» Your goal
Begin with the first line of the entries below and reproduce each line exactly, ending with the line that holds "is (604, 1502).".

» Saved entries

****

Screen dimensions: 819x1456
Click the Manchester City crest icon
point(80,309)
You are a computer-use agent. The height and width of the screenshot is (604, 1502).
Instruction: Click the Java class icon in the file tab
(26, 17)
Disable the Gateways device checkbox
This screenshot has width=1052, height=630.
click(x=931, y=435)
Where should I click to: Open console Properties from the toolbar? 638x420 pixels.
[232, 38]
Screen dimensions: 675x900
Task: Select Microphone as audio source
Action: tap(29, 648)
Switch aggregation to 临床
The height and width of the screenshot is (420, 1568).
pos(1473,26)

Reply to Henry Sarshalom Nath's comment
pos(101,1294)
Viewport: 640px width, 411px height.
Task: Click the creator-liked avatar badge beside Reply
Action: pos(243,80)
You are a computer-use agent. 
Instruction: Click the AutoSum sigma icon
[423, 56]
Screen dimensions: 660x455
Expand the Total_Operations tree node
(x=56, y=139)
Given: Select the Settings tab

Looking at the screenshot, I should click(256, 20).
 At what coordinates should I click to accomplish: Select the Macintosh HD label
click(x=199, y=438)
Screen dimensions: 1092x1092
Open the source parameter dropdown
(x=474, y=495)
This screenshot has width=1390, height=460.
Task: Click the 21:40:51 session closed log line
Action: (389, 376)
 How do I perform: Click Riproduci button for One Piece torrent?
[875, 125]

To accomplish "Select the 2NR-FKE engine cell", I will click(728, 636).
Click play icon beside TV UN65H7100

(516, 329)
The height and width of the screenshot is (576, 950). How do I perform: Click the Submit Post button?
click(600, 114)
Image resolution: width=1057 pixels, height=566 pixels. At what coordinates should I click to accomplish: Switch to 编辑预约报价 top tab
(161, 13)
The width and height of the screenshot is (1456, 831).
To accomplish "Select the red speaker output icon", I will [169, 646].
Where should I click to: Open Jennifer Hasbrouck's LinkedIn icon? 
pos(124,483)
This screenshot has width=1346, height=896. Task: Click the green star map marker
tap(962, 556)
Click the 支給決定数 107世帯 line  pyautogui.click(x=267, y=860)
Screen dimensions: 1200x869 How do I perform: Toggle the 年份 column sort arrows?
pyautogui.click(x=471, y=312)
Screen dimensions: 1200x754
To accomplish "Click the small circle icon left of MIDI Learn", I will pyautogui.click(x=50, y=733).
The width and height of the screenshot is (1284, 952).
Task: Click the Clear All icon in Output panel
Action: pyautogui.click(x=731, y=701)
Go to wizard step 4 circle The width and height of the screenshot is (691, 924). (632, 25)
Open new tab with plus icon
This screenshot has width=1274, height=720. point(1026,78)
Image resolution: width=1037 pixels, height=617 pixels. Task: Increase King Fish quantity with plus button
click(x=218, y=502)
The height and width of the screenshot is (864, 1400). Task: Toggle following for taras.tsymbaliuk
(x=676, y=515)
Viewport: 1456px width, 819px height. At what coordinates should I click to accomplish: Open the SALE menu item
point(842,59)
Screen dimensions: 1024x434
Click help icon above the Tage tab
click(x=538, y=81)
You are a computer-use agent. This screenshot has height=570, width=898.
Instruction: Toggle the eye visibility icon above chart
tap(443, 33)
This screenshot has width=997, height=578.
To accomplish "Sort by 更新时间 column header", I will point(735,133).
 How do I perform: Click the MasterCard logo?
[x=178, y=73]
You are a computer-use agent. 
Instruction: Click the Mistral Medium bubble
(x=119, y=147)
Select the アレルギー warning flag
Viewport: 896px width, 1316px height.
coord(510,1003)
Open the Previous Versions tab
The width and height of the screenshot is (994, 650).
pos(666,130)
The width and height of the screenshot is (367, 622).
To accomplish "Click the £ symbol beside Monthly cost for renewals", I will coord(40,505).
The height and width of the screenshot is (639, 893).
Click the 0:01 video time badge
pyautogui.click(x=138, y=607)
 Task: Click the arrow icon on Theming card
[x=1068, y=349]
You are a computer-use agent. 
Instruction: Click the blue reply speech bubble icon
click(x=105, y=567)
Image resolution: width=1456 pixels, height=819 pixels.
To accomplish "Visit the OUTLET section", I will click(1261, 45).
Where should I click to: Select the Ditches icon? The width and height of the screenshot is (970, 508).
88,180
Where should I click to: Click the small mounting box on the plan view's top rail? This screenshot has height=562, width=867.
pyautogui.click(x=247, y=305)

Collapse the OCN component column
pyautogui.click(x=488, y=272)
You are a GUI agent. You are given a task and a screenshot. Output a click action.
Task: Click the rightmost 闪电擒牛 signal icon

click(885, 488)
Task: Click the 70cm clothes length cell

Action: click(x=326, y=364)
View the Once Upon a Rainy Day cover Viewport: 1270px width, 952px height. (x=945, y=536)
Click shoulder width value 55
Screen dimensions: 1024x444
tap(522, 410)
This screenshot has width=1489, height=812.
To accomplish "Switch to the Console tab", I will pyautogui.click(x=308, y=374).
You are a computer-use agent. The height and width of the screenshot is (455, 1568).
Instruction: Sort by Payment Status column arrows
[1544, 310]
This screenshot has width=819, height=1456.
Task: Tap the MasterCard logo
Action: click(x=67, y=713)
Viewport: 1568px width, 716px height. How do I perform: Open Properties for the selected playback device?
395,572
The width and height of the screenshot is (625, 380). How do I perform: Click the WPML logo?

****

» Written response
Screen dimensions: 819x1456
Click the Manchester City crest icon
point(80,309)
You are a computer-use agent. The height and width of the screenshot is (604, 1502).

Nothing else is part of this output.